Well, not really. This is what people say to be polite at the end of a disappointing date, when they don’t want to see you again.  If she wanted to see you again, she would have said something about making plans for a second date.

-We had a nice conversation over dinner. I don’t think I’m being delusional in saying this statement.

We had a conversation! You did not flee in horror! Therefore you must have my babies!!!

In my opinion, leading someone on (i.e., giving mixed signals) is impolite and immature. It’s bad to do that.

And sending someone who clearly wants nothing to do with you a long, creepy, accusatory tirade is polite?

Normally, I would not be asking for information if a woman and I don’t go out again after a first date. However, in our case, I’m curious because I think our date went well and that there is a lot of potential for a serious relationship. 

Dude, you do understand that she has to actually like you too in order for there to be a relationship?

I think we should go out on a second date. In my opinion, our first date was good enough to lead to a second date.

You cannot argue someone into a second date! That’s not how it works.

Why am I writing you? Well, hopefully, we will go out again. Even if we don’t, I gain utility from expressing my thoughts to you.

Gain utility? Really? DATING IS NOT MICROECONOMICS!

In addition, even if you don’t want to go out again, I would like to get feedback as to why you wouldn’t want to go again. Normally, I wouldn’t ask a woman for this type of feedback after a first date, but this is an exception given I think we have a lot of potential.

Well, banker dude. You’re getting some feedback now. All over the internet.

If you don’t want to go again, then apparently you didn’t think our first date was good enough to lead to a second date. Dating or a relationship is not a Hollywood movie. It’s good to keep that in mind. In general, I thought the date went well and was expecting that we would go out on a second date.

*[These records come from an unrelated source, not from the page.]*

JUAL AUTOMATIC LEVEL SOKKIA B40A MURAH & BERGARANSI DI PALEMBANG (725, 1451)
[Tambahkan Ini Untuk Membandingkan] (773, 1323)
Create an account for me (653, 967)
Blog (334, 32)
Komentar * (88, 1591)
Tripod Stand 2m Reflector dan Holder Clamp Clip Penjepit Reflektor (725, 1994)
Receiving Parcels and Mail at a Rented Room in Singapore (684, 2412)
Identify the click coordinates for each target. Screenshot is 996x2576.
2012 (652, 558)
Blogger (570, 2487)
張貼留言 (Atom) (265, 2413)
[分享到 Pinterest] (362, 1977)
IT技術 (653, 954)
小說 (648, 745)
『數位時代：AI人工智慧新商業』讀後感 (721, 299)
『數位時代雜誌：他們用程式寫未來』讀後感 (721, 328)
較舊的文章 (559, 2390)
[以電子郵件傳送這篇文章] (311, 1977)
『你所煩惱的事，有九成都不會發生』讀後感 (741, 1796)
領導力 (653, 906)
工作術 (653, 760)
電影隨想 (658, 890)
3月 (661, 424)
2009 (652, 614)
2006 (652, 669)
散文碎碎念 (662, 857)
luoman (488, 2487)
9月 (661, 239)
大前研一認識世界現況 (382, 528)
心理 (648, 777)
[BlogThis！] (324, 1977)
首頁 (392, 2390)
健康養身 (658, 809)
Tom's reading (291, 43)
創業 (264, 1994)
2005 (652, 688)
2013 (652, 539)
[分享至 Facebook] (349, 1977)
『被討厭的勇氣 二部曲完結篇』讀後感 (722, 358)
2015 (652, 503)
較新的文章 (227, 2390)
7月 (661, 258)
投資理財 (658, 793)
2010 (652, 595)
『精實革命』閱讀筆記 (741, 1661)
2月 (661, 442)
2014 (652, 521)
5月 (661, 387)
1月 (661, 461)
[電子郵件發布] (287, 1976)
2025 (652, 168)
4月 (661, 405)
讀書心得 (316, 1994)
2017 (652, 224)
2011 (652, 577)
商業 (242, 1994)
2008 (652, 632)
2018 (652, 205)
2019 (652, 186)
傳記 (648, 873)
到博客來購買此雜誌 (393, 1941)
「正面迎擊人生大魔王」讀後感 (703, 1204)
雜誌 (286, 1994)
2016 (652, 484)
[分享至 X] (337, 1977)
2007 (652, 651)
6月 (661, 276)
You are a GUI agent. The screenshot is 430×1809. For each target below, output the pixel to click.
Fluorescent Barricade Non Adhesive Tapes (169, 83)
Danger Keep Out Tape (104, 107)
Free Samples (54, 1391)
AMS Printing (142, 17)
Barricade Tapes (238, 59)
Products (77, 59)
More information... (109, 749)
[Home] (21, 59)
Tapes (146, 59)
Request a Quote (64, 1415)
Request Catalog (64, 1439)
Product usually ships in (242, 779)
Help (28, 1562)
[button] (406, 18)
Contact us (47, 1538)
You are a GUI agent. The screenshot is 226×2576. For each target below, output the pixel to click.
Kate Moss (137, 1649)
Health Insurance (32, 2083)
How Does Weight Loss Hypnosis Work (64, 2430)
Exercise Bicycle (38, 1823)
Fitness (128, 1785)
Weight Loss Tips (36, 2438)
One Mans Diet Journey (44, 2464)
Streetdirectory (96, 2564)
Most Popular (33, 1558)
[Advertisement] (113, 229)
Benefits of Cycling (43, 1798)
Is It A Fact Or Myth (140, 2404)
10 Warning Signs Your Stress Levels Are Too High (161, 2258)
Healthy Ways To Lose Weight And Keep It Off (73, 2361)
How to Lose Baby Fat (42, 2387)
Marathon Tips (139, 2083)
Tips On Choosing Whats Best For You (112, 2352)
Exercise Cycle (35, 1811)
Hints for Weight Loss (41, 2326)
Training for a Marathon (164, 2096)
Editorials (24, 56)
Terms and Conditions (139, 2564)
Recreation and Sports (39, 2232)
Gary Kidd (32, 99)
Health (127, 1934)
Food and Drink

So your argument is that she should go out with you, even though she doesn’t want to go out with you, because life isn’t perfect and you’re probably the best she really deserves?

Way to sell yourself, dude.

If you’re not interested in going out again, then I would have preferred if you hadn’t given those mixed signals. I feel led on.

Well, she’s not really responsible for you thinking that every woman who twirls her hair in your presence wants to have your babies.

We have a number of things in common.

Oh dear, sounds like we’ve got another “logical” argument coming up here.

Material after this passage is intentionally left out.